Stars der argentinischen Musik

Eine leere Bühne: Scheinwerfer werden eingerichtet, ein Flügel wird gestimmt. Dann blickt die Kamera in den Spiegel, auf sich selbst und Carlos Saura steckt den Rahmen ab, innerhalb welchem sich die Musiker und Tänzer, die er versammelt hat in den folgenden rund 90 Kinominuten bewegen werden. Es sind Stars der argentinischen Musik wie Soledad Pastorutti, Liliana Herrero oder Luis Salinas, die Saura auf der Bühne zwischen choreografierten Sequenzen, in einem Spiel aus Licht und Schatten auftreten lässt.

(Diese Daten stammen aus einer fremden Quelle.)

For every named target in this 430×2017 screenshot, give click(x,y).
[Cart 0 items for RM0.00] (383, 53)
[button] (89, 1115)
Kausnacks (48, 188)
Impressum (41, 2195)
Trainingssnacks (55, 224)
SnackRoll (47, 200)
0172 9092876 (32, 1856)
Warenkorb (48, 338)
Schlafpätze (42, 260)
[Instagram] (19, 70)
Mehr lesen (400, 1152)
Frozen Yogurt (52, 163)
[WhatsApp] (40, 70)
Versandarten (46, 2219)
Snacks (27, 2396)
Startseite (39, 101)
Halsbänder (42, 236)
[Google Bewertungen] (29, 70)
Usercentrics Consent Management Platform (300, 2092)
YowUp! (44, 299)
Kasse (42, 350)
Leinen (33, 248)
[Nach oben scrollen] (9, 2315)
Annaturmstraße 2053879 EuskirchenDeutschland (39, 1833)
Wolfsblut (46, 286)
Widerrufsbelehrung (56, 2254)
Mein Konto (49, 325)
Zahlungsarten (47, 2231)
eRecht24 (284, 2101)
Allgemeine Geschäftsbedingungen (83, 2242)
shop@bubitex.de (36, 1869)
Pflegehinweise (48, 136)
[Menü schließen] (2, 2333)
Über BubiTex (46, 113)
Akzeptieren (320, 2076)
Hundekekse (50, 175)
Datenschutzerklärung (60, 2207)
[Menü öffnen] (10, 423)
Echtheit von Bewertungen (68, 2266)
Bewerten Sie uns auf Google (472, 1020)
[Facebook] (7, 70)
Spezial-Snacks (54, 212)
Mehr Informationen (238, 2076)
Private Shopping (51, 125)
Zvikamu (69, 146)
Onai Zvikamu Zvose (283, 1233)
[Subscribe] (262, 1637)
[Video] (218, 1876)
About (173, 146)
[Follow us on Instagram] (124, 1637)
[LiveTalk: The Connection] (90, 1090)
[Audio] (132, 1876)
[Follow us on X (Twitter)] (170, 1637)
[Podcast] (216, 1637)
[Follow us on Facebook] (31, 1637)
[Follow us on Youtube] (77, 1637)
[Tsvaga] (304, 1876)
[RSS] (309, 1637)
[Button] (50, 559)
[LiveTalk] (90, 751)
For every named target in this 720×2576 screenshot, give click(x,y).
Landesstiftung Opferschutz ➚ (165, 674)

Dabei beschränkt sich Saura darauf, die Musiker beim Spielen zu zeigen, sie werden nicht namentlich vorgestellt - erst im Abspann. Ebenso wird in die verschiedenen Traditionen nicht eingeführt, die Saura hier präsentiert. Er habe zeigen wollen, nicht erklären, er habe das musikalische Erbe filmisch erfahrbar machen wollen, so der 84-Jährige.

"Zeigen, was verborgen liegt"

"Musik ist wichtig, weil die Musik bleibt, auch wenn sich eine Kultur sonst verändert und entwickelt. Nehmen wir den Flamenco: Da gibt es eine konstante Evolution. Viele verschiedene Traditionen und Kulturen treffen aufeinander. Es gibt spanische und argentinische Traditionen, und zugleich entsteht aus deren Symbiose etwas Neues. Und gerade in Argentinien gibt es bestimmte Traditionen, die meiner Meinung nach noch viel Potential haben, zu wachsen. Und das wollte ich mit meinem Film unterstützen: Ich wollte Dinge zeigen, die noch im Verborgenen liegen. Traditionen festhalten. Traditionen, die zugleich aber auch Neues erlauben, neue Ideen zulassen. Denn beides ist gleichermaßen wichtig: Die Erneuerung, zugleich aber auch der Erhalt der Tradition - darauf zu achten, dass Wurzeln erhalten bleiben und nicht ausgerissen werden."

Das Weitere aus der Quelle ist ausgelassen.